Collect every line of the listing that contains the word "should". Count a line only if the case matches.

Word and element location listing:
◆ ◆ ◆ ◆ ◆ ◆ ◆

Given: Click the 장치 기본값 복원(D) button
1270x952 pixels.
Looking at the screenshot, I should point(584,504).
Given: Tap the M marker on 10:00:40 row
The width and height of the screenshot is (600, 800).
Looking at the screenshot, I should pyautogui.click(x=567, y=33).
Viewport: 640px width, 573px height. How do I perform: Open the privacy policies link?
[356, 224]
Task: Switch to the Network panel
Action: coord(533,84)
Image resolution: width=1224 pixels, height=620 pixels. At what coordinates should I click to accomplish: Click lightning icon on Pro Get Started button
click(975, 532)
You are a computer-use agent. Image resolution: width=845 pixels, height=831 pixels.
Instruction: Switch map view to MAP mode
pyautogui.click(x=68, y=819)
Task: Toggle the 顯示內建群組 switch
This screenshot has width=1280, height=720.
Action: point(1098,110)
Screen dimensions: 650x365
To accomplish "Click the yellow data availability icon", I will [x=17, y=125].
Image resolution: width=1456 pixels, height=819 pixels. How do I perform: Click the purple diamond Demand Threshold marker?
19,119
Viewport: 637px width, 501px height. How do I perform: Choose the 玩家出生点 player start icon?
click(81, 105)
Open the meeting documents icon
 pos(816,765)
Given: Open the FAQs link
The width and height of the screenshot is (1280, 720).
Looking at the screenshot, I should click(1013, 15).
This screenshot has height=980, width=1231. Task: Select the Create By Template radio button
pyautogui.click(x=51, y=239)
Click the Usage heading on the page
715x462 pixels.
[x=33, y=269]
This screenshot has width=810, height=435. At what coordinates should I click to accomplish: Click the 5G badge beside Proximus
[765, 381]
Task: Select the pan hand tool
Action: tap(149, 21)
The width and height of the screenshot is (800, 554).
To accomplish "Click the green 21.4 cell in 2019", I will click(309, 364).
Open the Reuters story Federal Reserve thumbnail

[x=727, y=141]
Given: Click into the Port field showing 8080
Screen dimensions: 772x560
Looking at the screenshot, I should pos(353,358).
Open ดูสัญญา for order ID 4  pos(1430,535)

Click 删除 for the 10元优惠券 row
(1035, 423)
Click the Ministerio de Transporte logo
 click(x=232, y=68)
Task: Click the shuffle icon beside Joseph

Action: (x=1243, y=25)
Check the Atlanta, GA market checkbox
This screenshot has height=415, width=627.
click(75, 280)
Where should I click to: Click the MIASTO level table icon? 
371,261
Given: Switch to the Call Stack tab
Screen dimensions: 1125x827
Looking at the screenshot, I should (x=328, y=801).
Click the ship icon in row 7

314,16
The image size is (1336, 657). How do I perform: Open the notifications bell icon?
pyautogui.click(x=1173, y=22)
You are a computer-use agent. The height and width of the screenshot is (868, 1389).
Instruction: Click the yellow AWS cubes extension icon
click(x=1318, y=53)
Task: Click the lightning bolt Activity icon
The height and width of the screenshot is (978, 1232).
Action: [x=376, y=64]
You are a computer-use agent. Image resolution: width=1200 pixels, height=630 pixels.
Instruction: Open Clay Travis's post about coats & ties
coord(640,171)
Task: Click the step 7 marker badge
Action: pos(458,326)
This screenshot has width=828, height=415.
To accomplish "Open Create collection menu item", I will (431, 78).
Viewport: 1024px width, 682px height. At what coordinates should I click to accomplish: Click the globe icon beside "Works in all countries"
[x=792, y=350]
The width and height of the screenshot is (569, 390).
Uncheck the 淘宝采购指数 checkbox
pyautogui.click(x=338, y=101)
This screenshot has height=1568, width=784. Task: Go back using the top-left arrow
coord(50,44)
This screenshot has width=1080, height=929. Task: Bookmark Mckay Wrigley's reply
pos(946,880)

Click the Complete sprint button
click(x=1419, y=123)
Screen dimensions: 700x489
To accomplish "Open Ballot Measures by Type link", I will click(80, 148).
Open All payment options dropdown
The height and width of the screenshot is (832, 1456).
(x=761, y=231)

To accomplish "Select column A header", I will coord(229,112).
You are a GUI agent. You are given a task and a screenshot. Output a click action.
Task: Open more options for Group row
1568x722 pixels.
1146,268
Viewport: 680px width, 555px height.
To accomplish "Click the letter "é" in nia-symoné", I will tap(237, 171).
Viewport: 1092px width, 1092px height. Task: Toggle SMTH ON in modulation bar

◆ ◆ ◆ ◆ ◆ ◆ ◆

- [Complete output]:
Looking at the screenshot, I should point(584,504).
Looking at the screenshot, I should pyautogui.click(x=567, y=33).
Image resolution: width=1224 pixels, height=620 pixels. At what coordinates should I click to accomplish: Click lightning icon on Pro Get Started button
Looking at the screenshot, I should click(1013, 15).
This screenshot has width=810, height=435. At what coordinates should I click to accomplish: Click the 5G badge beside Proximus
Looking at the screenshot, I should pos(353,358).
Where should I click to: Click the MIASTO level table icon? 
Looking at the screenshot, I should (x=328, y=801).
Viewport: 1024px width, 682px height. At what coordinates should I click to accomplish: Click the globe icon beside "Works in all countries"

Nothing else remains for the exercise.